To do: Could you repeat everything from the line containing "Focus the Find a setting search box" down to the end of the items below, leaving out the pictures?

:::

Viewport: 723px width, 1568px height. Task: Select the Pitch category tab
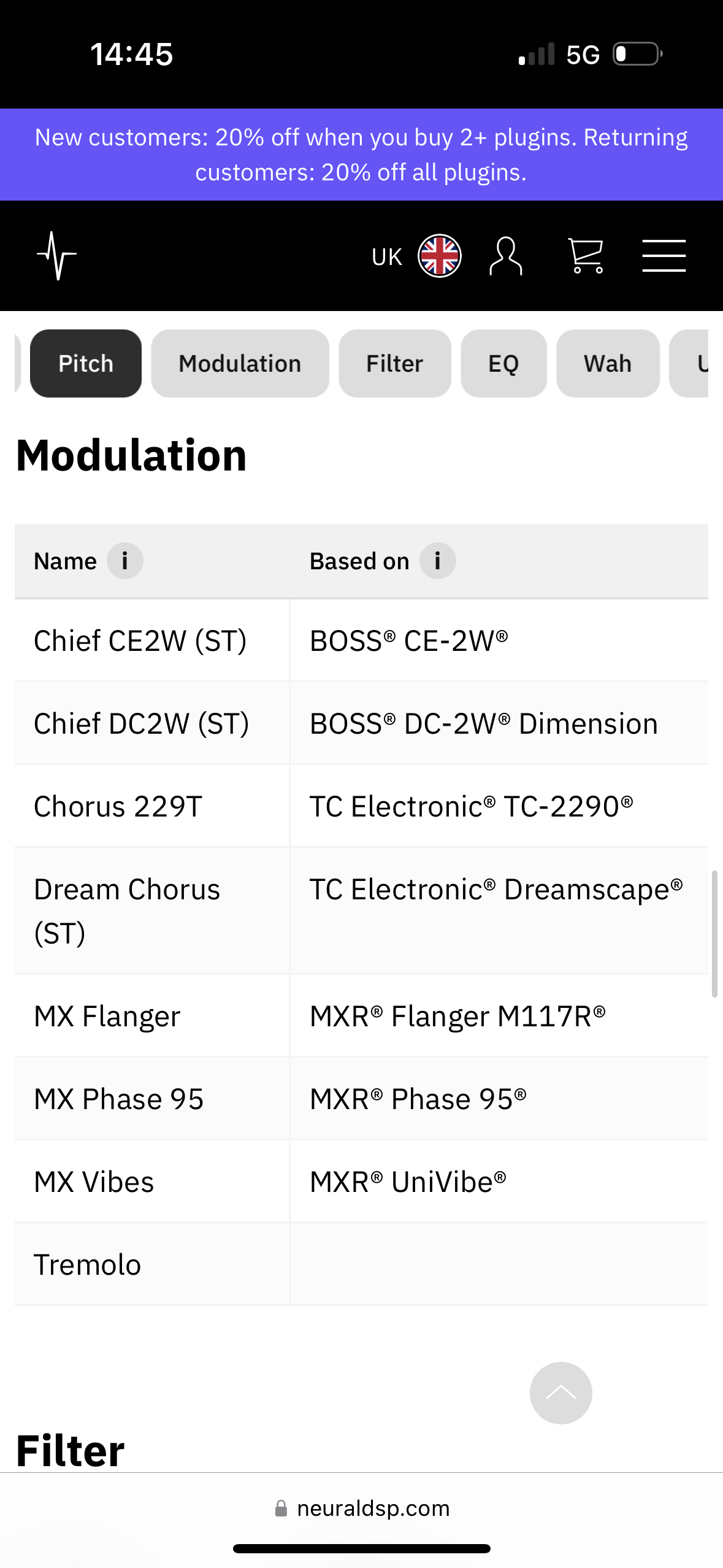pyautogui.click(x=86, y=364)
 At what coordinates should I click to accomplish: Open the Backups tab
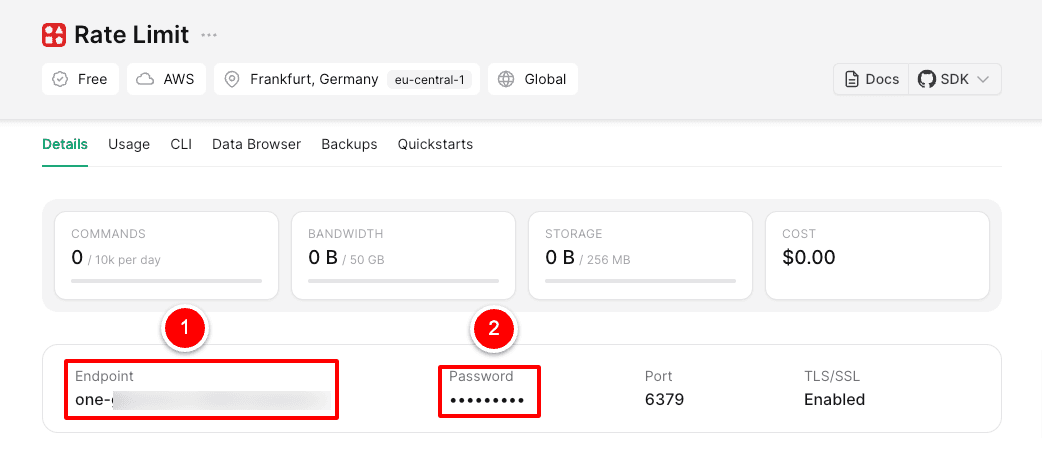point(349,144)
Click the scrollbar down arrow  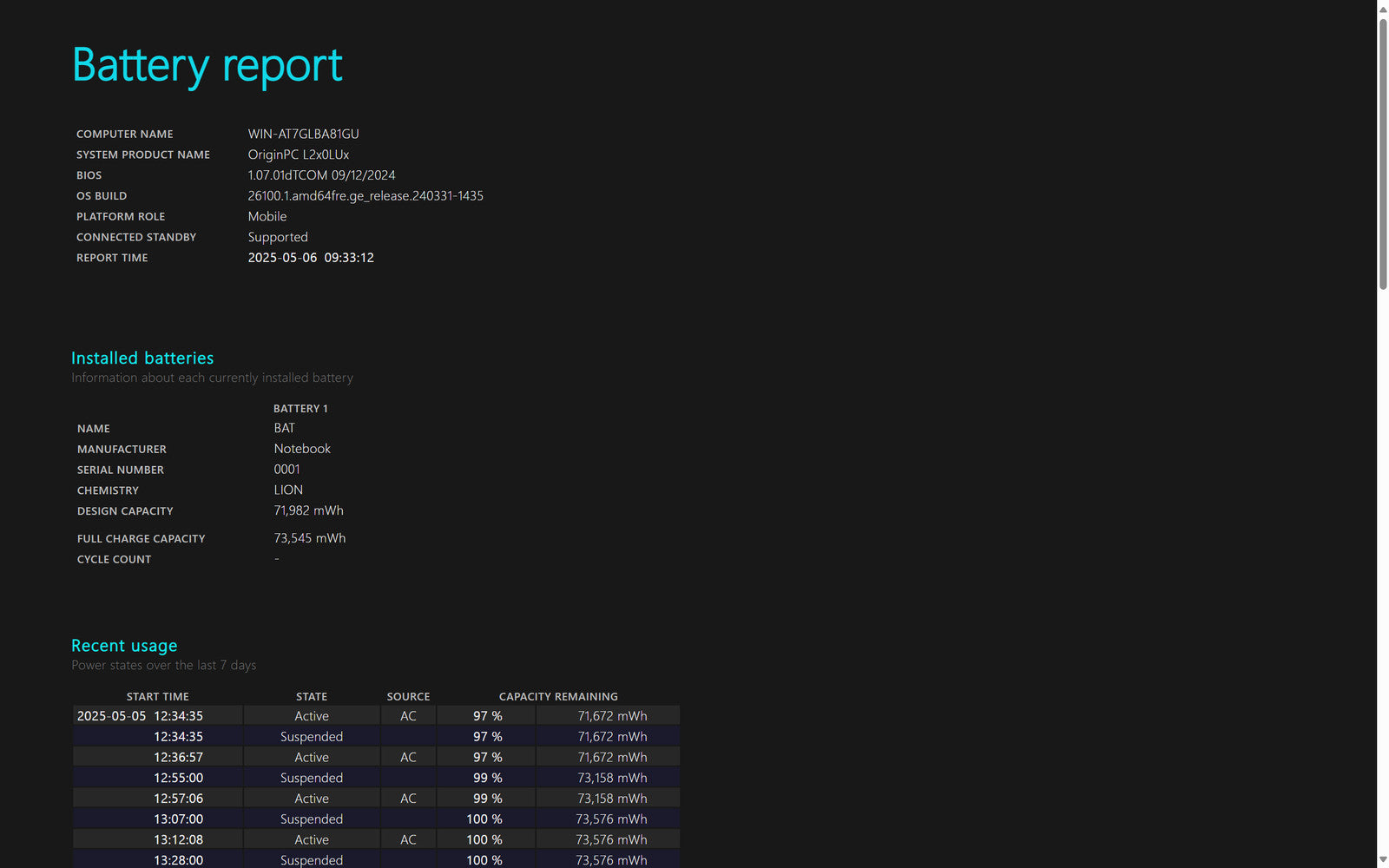(x=1383, y=859)

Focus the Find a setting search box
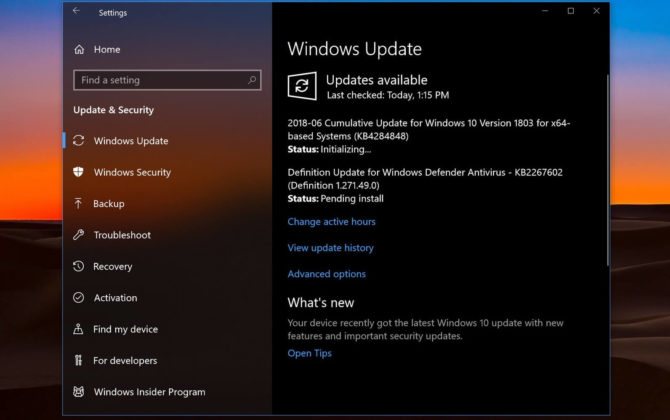(160, 80)
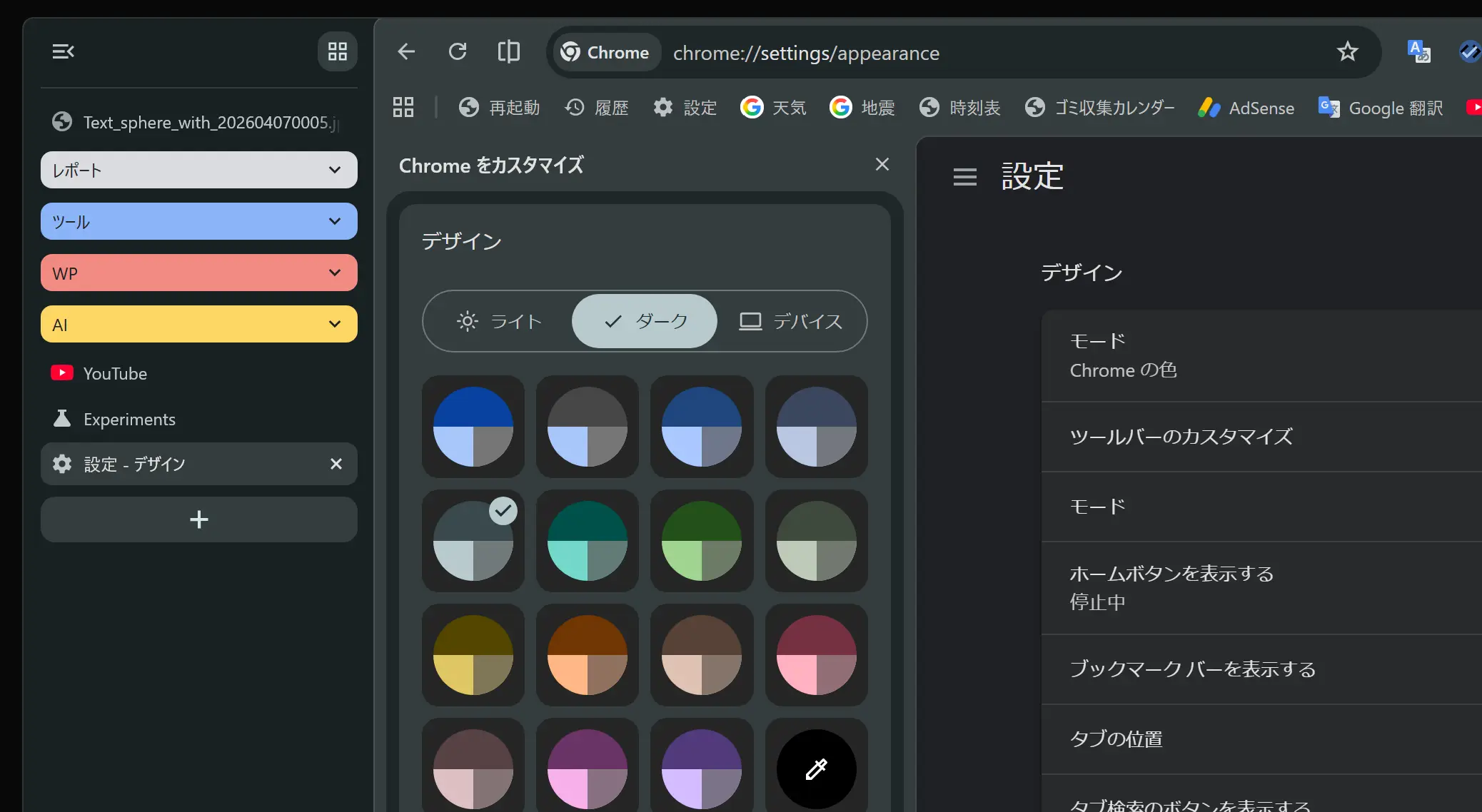Screen dimensions: 1482x812
Task: Open the apps grid icon in bookmarks bar
Action: pos(403,107)
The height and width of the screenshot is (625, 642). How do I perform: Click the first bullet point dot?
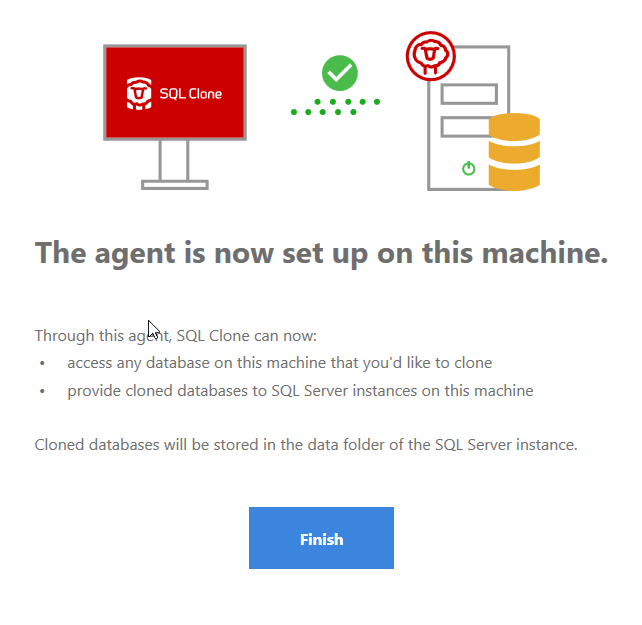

:::

Task answer:
Focus the Find a setting search box
(160, 80)
Screen dimensions: 1482x812
Task: Open the apps grid icon in bookmarks bar
Action: pos(403,107)
The height and width of the screenshot is (625, 642). How do I perform: Click the first bullet point dot?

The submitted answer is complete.